EXERCISE TASKS ->
1. In the court order, which judge's order entered on April 10, 2003 is affirmed?
2. Rewrite the listing lines beginning at the line that has "Task: Open the Zorin VM list menu button" and ending after the one with "pyautogui.click(x=18, y=42)", replacing "folder icon" with "gear icon" and keeping everything else the same. Leave the pictures out.

Filed Date: 5/11/2004
Status: Precedential
Modified Date: 11/1/2024
Order, Supreme Court, New York County (Marcy S. Friedman, J.), entered April 10, 2003, which, insofar as appealed from as limited by the briefs, granted defendants’ motion for summary judgment dismissing plaintiffs cause of action for defamation, unanimously affirmed, without costs.
Plaintiffs defamation claim is based on her supervisor’s statements, made at a meeting of investment professionals employed by defendant investment firm, explaining why plaintiff was terminated the day before. The supervisor stated that the appropriate personnel at the firm had determined that, in trading certain stock on her own account, plaintiff failed to comply with regulatory procedures and the firm’s internal code of ethics, and that forceful action had to be taken against her in order to maintain the firm’s high standards of ethics. The motion court found an issue of fact as to whether the firm had made a final determination of an ethics violation, but nevertheless granted summary judgment on the ground that no issues of fact exist as to whether the supervisor’s statements were protected by the common interest privilege or uttered with malice. On appeal, plaintiff argues that an issue of fact does exist as to whether the supervisor uttered the statements knowing that a final determination had not yet been made, or at least with a high degree of awareness that a final determination had probably not been made. We find no such issue of fact.

DATA FOR THIS TASK ->

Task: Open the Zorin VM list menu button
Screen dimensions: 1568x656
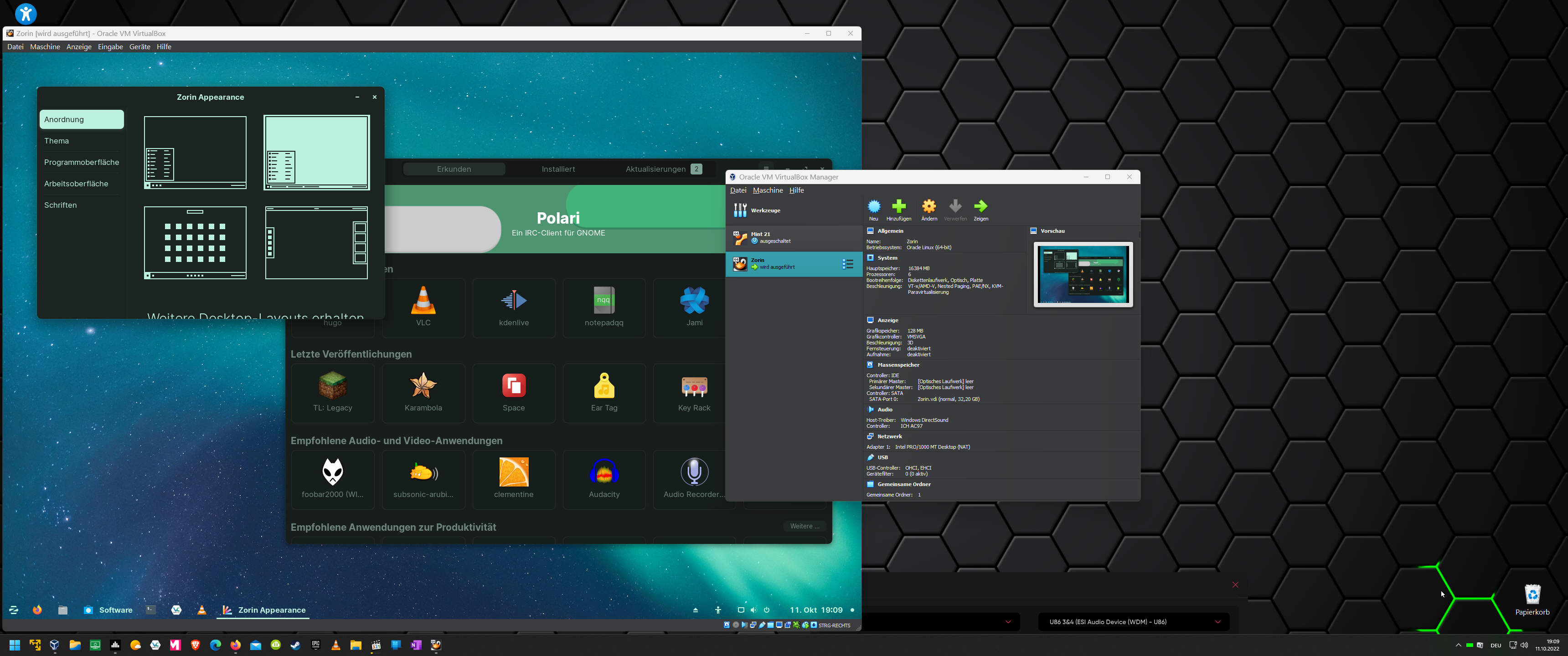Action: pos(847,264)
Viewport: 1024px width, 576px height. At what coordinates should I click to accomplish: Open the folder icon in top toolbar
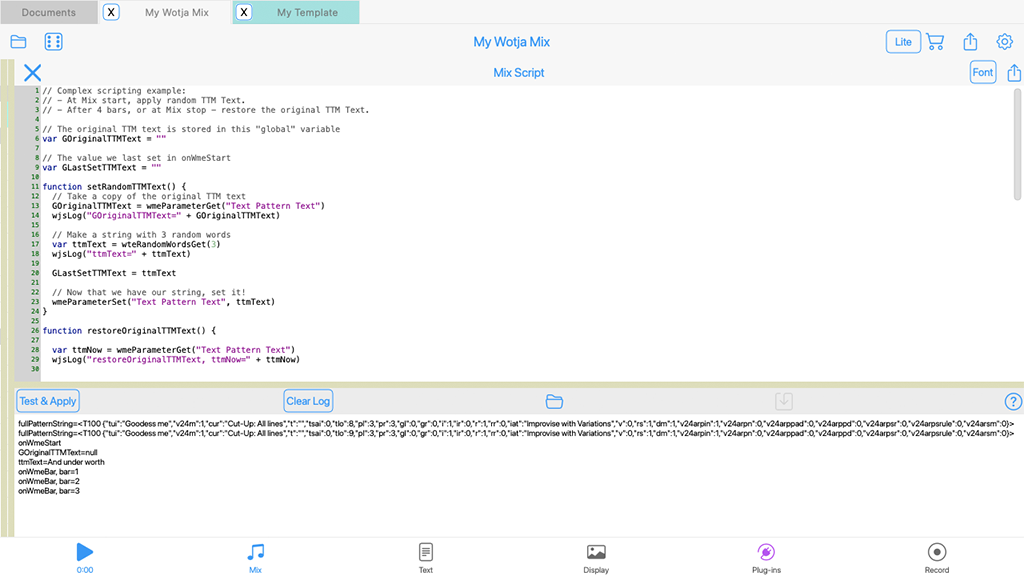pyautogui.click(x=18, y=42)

---

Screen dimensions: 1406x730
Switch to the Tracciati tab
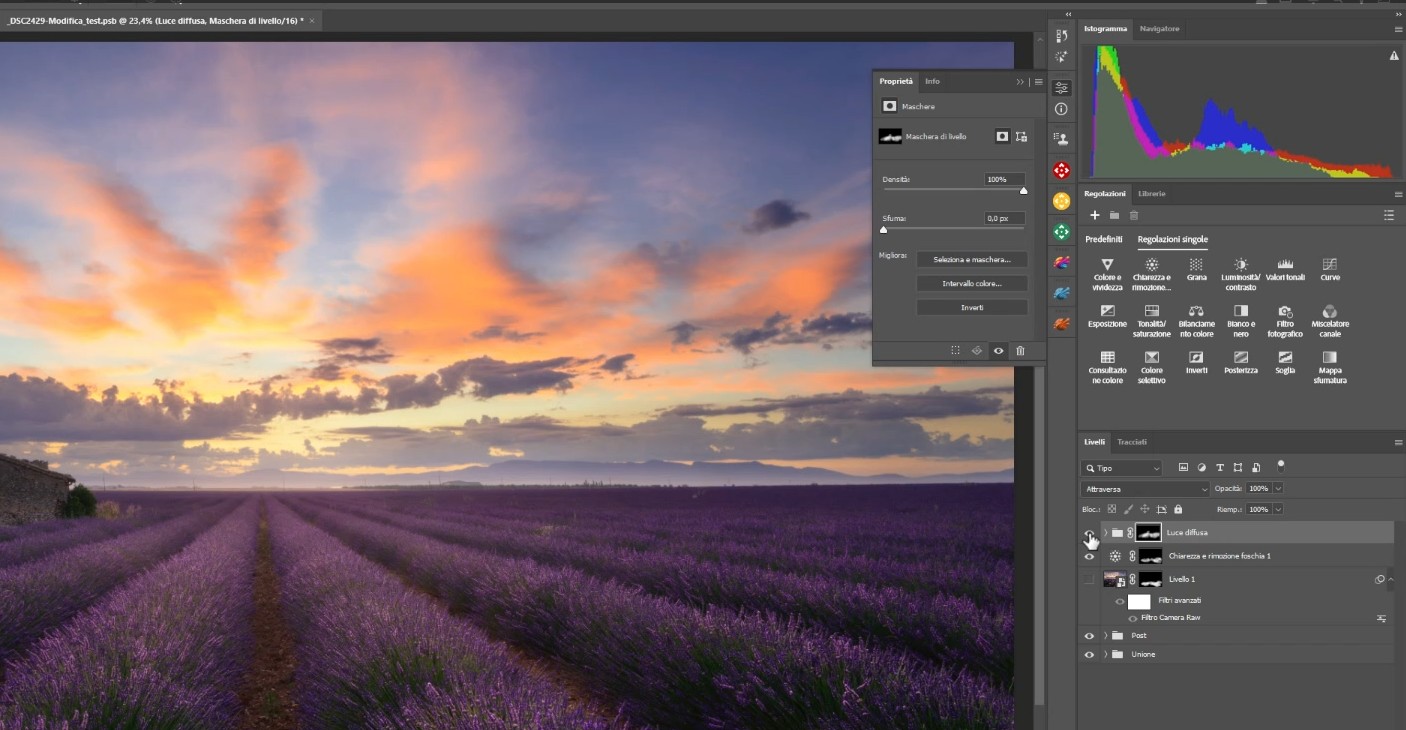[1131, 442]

FINAL ANSWERS ->
1. Marcy S. Friedman

2.
Task: Open the Zorin VM list menu button
Screen dimensions: 1568x656
Action: pos(847,264)
Viewport: 1024px width, 576px height. At what coordinates should I click to accomplish: Open the gear icon in top toolbar
pyautogui.click(x=18, y=42)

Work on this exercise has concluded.